# Source:
Could the Allies Have Saved Jews From the Nazis?

A major event has been examining in depth, whether the Allies could have done more to save Jews during the Holocaust.

Hezki Baruch, Moshe Cohen ,

Allied Powers Conference
Allied Powers Conference
Yoni Kempinski

A major event took place in Jerusalem last week examining in depth, perhaps for the first time, whether the Allied countries could have done more to save Jews during the Holocaust.

The event, entitled "The Allied Powers’ Response to the Holocaust," featured speakers such as Dr. Rafael Medoff of he David S. Wyman Institute for Holocaust Studies, Professor Robert Wistrich of the Hebrew University of Jerusalem, and Professor Stephen Norwood, University of Oklahoma, among others from the U.S., UK, China, Poland, and Israel – all of whom have written about the matter. The event was sponsored by the Begin Center and the Public Relations department of the World Jewish Congress (WJC).

[Element lookup records]
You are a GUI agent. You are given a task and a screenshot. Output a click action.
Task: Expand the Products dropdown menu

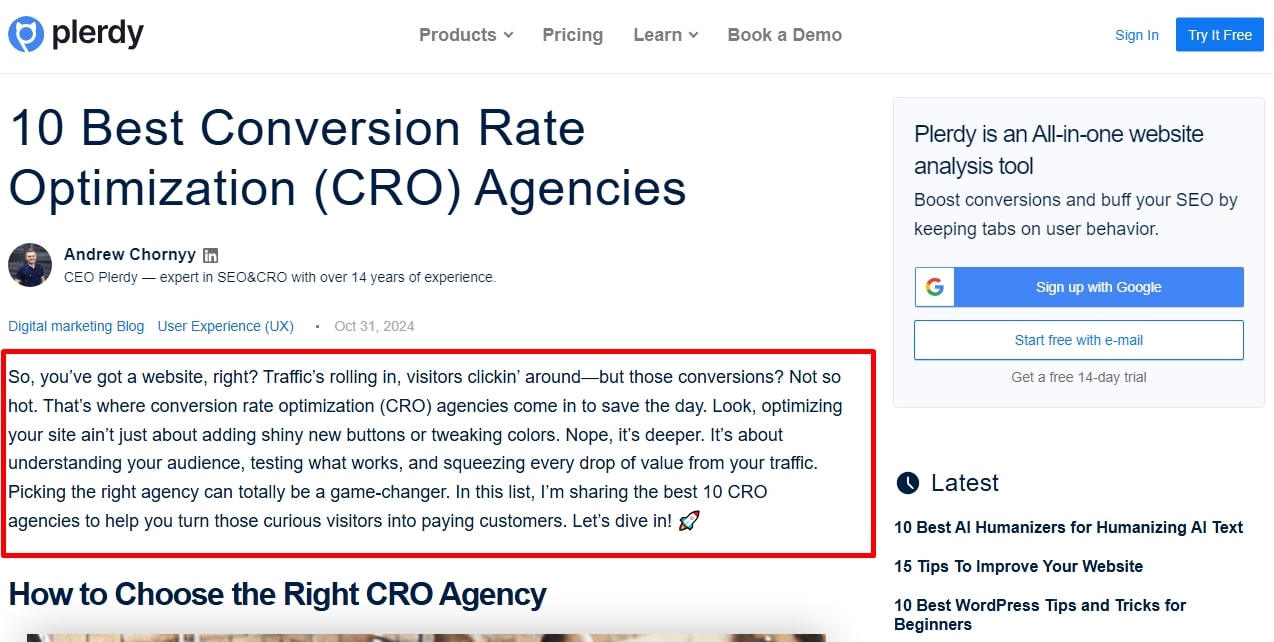[x=458, y=34]
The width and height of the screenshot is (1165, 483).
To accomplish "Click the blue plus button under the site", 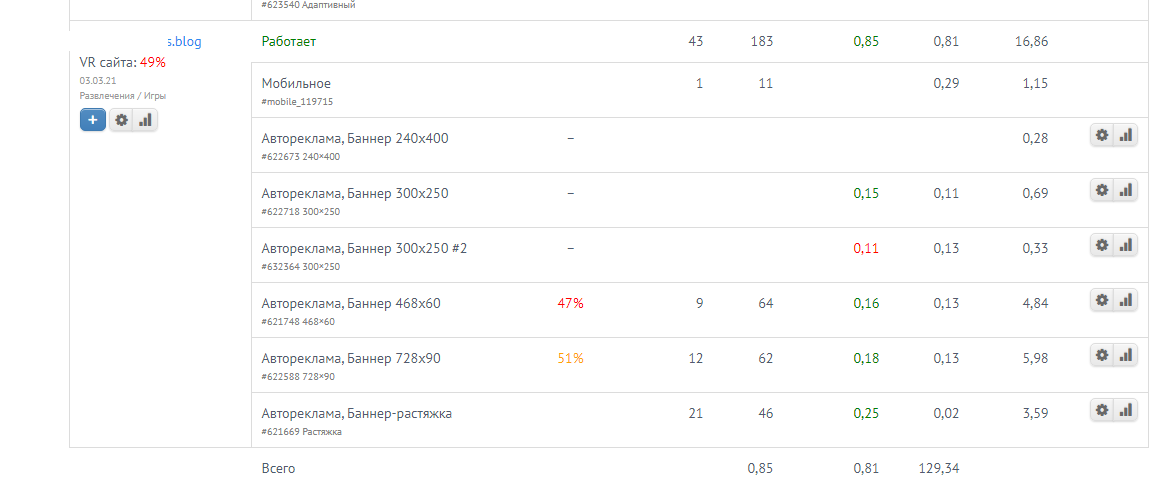I will [x=93, y=120].
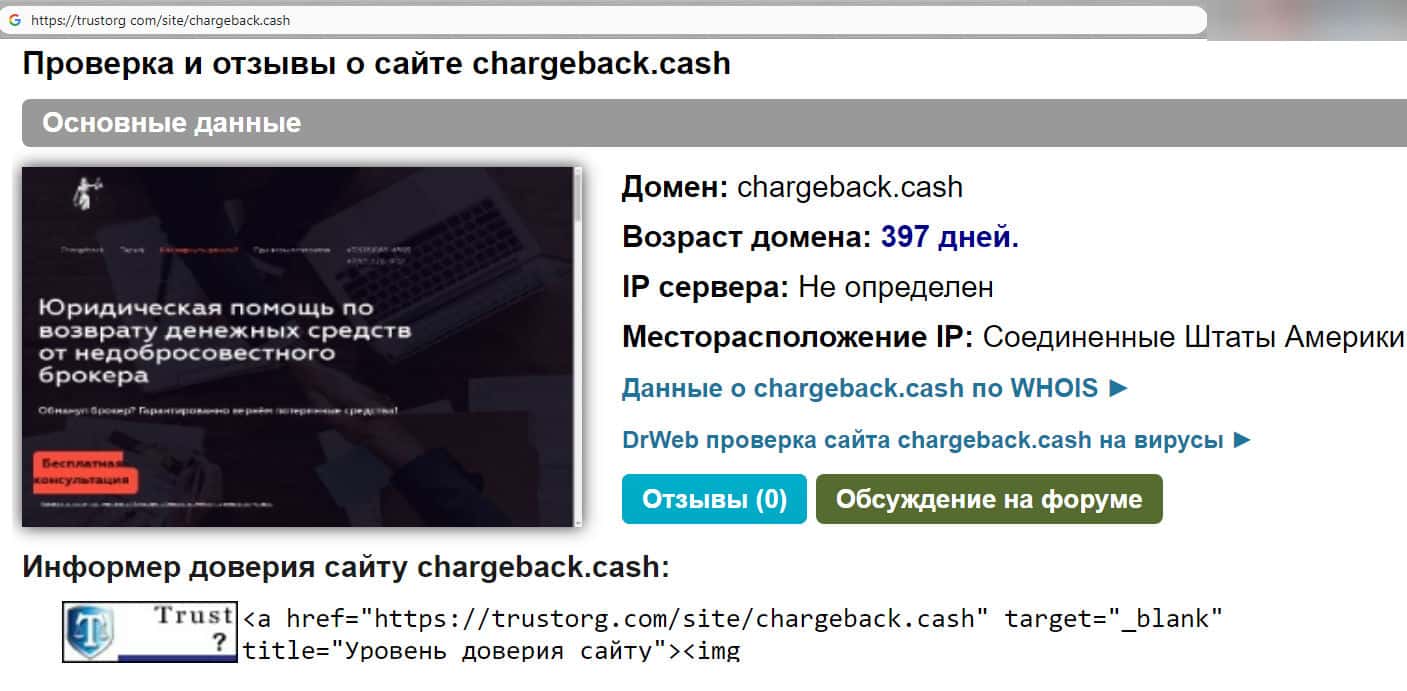Open DrWeb проверка сайта на вирусы link
This screenshot has width=1407, height=691.
923,440
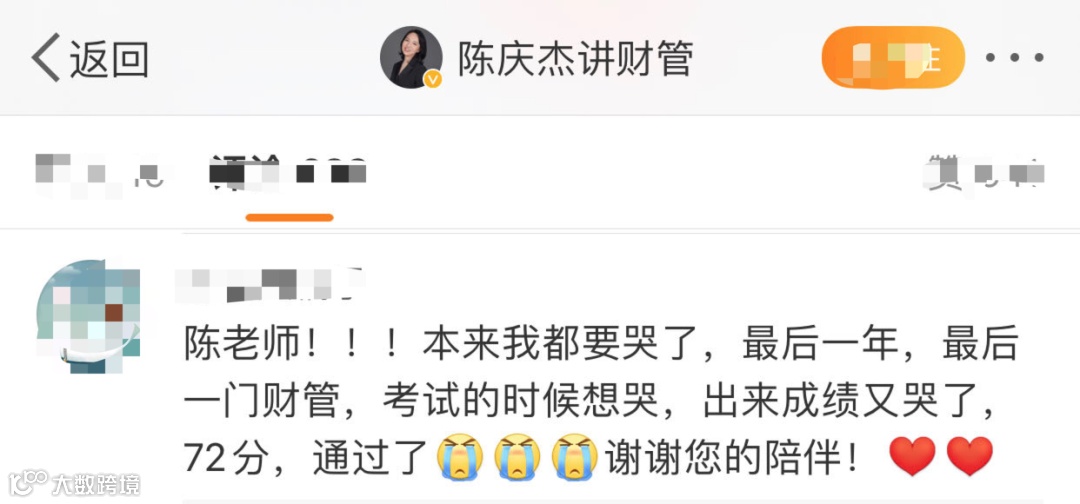Image resolution: width=1080 pixels, height=504 pixels.
Task: Switch to the first blurred tab
Action: [98, 173]
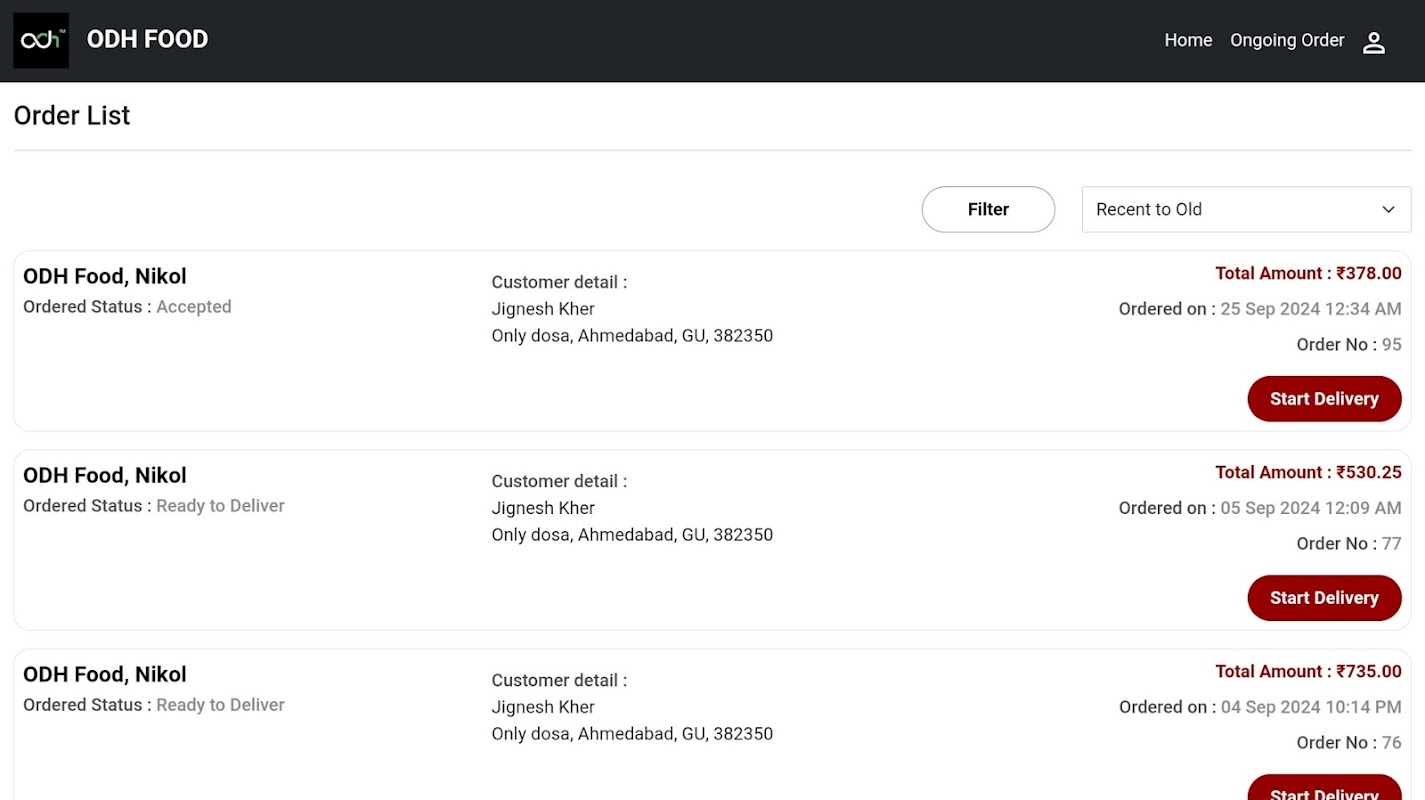Open the Recent to Old sort dropdown

point(1245,209)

# Your task:
Write out the full article above about the Allies and the Holocaust, word for word.

# Finished answer:
Could the Allies Have Saved Jews From the Nazis?

A major event has been examining in depth, whether the Allies could have done more to save Jews during the Holocaust.

Hezki Baruch, Moshe Cohen ,

Allied Powers Conference
Allied Powers Conference
Yoni Kempinski

A major event took place in Jerusalem last week examining in depth, perhaps for the first time, whether the Allied countries could have done more to save Jews during the Holocaust.

The event, entitled "The Allied Powers’ Response to the Holocaust," featured speakers such as Dr. Rafael Medoff of he David S. Wyman Institute for Holocaust Studies, Professor Robert Wistrich of the Hebrew University of Jerusalem, and Professor Stephen Norwood, University of Oklahoma, among others from the U.S., UK, China, Poland, and Israel – all of whom have written about the matter. The event was sponsored by the Begin Center and the Public Relations department of the World Jewish Congress (WJC).